### [WHAT THE TASK REQUIRES]
Transcribe the lines exactly, beginning with the one that contains "661x552 pixels." and ending with the final line of the records. Do not transcribe pictures.

### [DATA FOR THIS TASK]
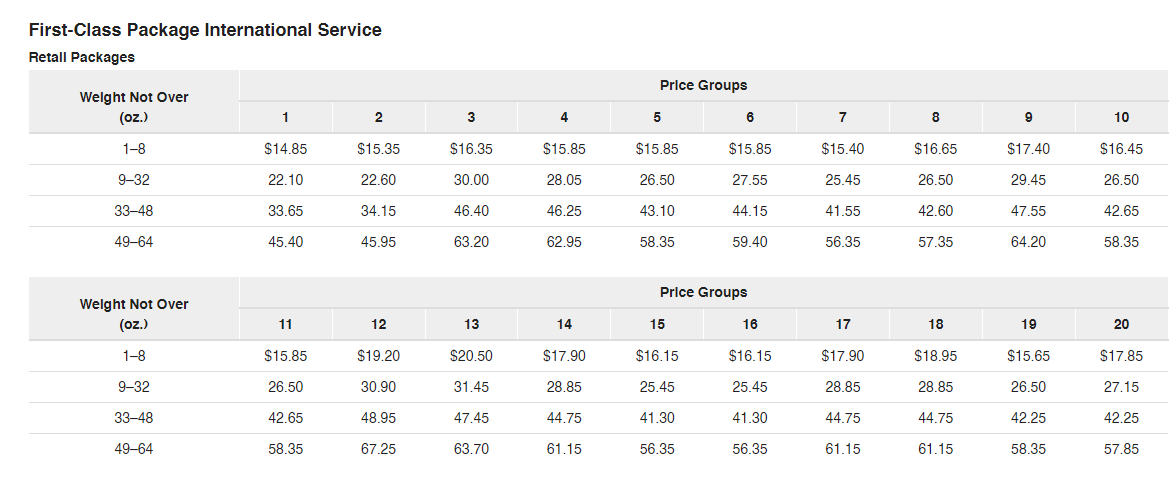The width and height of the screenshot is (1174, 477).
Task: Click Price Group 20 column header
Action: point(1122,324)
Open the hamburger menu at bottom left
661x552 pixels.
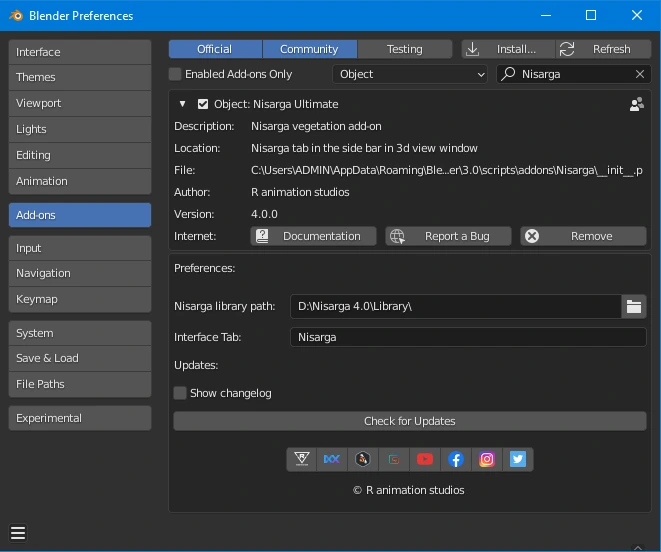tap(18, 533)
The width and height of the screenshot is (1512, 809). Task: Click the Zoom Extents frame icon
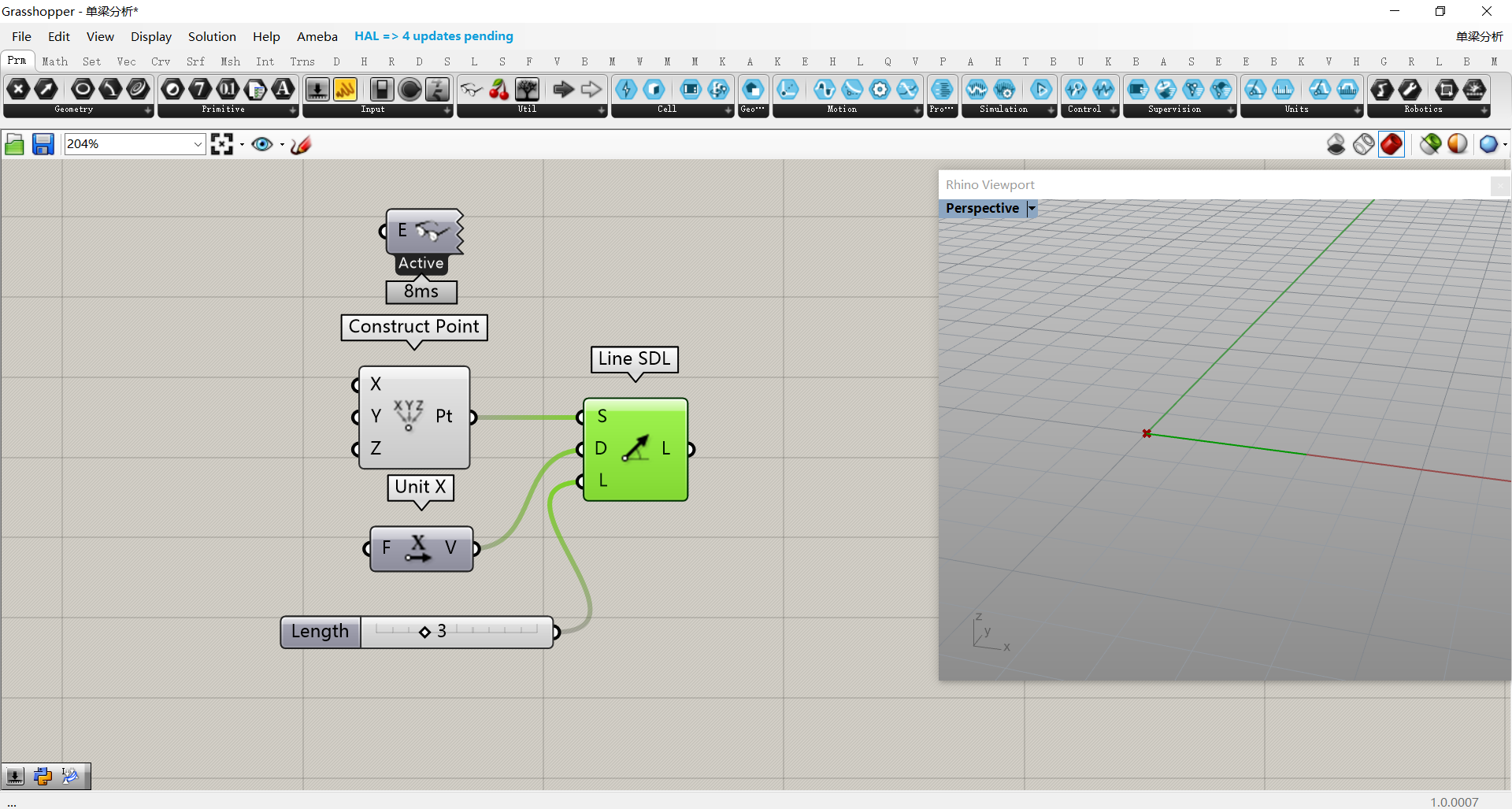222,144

### [RESULT]
661x552 pixels.
tap(18, 533)
The width and height of the screenshot is (1512, 809). Task: Click the Zoom Extents frame icon
222,144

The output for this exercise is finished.